The interactive exhibition goes beyond the stage, inside the production mechanisms, and into the dressing rooms of the actors. With exceptional finds such as the famous “Pronomos vase”, from the Archaeological Museum of Naples, perhaps the most important with a theatrical subject. As well as the cup of Attic production from the National Archaeological Museum of Florence with one of the very rare representations of a phallophoria, a procession in honour of Dionysus, the god of the theatre.
“I was excited to see the new exhibition,” Clarke writes in a letter. “But as I wandered around the exhibition I became increasingly uneasy.
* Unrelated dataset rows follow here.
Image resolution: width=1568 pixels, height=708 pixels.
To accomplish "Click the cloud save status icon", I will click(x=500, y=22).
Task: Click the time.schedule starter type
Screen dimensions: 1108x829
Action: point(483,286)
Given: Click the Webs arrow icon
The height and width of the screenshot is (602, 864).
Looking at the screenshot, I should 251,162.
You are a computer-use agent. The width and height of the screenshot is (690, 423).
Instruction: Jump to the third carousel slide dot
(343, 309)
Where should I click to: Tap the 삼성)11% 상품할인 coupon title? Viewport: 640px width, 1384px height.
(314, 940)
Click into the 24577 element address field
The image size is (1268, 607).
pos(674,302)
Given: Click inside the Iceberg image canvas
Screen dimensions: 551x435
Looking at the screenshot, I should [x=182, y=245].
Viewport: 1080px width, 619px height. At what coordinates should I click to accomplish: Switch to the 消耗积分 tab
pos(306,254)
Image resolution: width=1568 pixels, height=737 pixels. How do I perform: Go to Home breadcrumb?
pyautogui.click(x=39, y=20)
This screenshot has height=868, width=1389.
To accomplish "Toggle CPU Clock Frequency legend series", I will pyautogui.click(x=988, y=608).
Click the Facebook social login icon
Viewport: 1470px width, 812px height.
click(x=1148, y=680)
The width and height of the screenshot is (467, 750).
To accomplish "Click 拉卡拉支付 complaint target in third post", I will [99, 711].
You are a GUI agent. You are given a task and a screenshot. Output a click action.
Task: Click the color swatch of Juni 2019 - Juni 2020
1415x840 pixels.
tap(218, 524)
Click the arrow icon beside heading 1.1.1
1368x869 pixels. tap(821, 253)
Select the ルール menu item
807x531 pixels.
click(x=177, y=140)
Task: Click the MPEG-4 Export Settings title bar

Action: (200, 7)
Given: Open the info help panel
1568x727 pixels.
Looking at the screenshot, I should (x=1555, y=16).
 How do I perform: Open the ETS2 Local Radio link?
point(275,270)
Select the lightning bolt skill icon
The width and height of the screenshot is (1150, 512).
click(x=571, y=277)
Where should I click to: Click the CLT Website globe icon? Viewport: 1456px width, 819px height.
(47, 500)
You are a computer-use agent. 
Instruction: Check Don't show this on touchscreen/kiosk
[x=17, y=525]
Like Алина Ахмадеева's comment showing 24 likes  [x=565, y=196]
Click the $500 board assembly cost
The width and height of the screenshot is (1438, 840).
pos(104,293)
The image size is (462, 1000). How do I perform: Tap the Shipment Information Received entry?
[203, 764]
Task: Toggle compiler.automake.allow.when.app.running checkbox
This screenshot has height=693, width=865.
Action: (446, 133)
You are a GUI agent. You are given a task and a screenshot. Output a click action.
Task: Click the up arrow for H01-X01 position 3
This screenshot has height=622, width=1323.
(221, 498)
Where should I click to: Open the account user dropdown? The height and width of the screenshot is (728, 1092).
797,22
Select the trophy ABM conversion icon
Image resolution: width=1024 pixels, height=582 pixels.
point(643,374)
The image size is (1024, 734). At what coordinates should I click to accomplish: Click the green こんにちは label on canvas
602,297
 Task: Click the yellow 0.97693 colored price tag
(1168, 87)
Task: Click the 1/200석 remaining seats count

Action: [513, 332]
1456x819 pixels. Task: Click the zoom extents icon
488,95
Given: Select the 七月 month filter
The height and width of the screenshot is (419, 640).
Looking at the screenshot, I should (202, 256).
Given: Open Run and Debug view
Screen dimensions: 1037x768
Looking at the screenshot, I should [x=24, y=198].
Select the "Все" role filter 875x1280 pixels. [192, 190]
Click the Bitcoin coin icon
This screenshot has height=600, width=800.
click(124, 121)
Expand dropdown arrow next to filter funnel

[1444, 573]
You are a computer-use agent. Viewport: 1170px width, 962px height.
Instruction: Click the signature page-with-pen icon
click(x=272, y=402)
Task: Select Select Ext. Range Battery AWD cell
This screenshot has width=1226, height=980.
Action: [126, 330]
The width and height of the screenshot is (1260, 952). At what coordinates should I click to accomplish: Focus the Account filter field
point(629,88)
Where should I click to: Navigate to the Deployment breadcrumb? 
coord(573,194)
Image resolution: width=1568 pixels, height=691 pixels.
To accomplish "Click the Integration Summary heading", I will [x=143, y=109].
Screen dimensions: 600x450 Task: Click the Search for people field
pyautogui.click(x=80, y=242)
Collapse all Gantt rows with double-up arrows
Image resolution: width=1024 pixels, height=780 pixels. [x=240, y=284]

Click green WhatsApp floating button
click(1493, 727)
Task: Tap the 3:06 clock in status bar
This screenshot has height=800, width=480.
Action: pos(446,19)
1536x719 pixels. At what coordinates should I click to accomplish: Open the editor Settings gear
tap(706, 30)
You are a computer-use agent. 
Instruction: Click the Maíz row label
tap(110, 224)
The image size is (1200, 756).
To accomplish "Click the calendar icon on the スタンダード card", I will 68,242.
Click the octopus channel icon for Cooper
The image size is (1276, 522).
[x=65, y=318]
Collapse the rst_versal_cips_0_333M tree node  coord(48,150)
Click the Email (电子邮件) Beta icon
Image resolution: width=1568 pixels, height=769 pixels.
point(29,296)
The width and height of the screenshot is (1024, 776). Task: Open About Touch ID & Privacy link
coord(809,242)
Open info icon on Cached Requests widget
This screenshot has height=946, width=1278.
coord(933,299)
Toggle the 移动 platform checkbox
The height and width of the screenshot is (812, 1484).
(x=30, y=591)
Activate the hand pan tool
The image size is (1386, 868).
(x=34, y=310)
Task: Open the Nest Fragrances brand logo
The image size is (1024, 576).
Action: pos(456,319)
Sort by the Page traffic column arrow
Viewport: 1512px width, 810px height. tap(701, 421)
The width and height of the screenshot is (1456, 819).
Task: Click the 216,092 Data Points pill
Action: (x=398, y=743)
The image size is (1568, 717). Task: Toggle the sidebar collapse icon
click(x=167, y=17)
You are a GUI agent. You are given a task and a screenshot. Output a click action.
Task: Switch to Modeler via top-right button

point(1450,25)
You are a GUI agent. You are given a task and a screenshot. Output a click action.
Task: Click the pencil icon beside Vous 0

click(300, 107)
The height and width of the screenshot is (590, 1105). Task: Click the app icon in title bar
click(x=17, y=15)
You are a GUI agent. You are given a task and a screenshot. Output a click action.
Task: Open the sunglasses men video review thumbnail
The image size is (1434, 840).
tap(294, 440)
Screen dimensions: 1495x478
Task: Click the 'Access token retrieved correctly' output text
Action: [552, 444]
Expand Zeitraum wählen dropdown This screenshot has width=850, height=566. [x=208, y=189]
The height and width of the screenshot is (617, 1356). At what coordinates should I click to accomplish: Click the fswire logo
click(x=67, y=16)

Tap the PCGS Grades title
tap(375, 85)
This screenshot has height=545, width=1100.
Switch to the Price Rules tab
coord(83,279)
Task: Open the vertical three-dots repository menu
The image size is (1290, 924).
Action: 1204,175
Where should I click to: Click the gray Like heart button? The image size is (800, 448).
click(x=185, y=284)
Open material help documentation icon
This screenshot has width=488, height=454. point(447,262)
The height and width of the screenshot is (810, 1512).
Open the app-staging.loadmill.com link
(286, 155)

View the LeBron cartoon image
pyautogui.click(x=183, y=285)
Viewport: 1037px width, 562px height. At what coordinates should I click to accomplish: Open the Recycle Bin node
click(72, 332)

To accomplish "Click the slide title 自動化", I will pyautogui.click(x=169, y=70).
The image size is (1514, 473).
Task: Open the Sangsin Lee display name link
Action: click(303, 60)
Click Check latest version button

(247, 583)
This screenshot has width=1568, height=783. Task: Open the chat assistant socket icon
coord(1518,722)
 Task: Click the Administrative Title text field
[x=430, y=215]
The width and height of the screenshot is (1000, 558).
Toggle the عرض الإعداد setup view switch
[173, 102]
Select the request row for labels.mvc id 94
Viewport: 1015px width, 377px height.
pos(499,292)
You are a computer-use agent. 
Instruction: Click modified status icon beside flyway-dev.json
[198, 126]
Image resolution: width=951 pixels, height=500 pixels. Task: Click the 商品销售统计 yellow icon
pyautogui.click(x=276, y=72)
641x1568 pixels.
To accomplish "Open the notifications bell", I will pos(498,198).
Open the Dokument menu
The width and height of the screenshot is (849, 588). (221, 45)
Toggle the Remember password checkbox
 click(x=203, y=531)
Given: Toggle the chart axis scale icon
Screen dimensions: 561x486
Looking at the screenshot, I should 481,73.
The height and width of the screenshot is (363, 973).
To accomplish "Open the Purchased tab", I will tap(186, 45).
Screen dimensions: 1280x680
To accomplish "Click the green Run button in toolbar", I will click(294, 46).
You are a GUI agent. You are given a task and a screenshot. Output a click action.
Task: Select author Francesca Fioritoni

A persistent question nagged at me: Where were all the slaves? The main characters in Roman popular comedies were slaves, and these characters dominated the plots, from Plautus to Terence, manipulating their masters, scheming against villains, and working to gain their freedom.” But one detail makes Clarke concerned: “At first glance,” she writes, “the advertisement for the exhibition seems to address this essential and controversial aspect of Roman theatre. The poster that hangs high above the exhibition space is adorned with a carved statue of a seated slave character. It is an extraordinary object, exquisitely carved. Yet the exhibition labels it simply a ‘figurine of a seated actor.’”
This is incorrect. The sculpted actor wears a grotesque slave mask and is not sitting on a box but on an altar. It is a representation of a well-known comic scene in which the slave character seeks religious asylum at an altar to escape the threats of his master, who threatens to beat him severely. It is a scene that uses physical violence against slaves as a comic device. So why does its label not describe what is actually being represented? It is not possible to tell an accurate history of Roman popular theatre without examining the main character of the slave.” So far so good, the researcher, who otherwise speaks of “an otherwise well-made and intelligently interactive exhibition” but who leaves a question: “What if the slaves were intentionally excluded from the narrative?”
“If there is one person who cannot be accused of being insensitive to the problem of slavery, it is me who set up the only major exhibition, “Spartacus”, on Roman slavery» replies archaeologist Orietta Rossini who curated the exhibition with Lucia Spagnuolo, head of the museum. “The exhibition at the Ara Pacis also talks about the fact that actors were frequently recruited from among the slaves. It must also be said that not all of them were slaves, but there were also freedmen who had bought their freedom thanks to the proceeds of the theatre”. The mistake the scholar makes, she concludes “is one of perspective, she expected to find something at the centre, while the exhibition is more broad-spectrum on the theatre in Rome and its origins. But we also underlined a lot, in the panels and not on the plaques of the statues, the aspect, during the Republic, concerning the slaves, who were also stained with infamy precisely because they acted and could not even testify in trials. While during the empire things will get complicated and the Romans will be able to see their emperor, Nero, acting as an actor on stage”.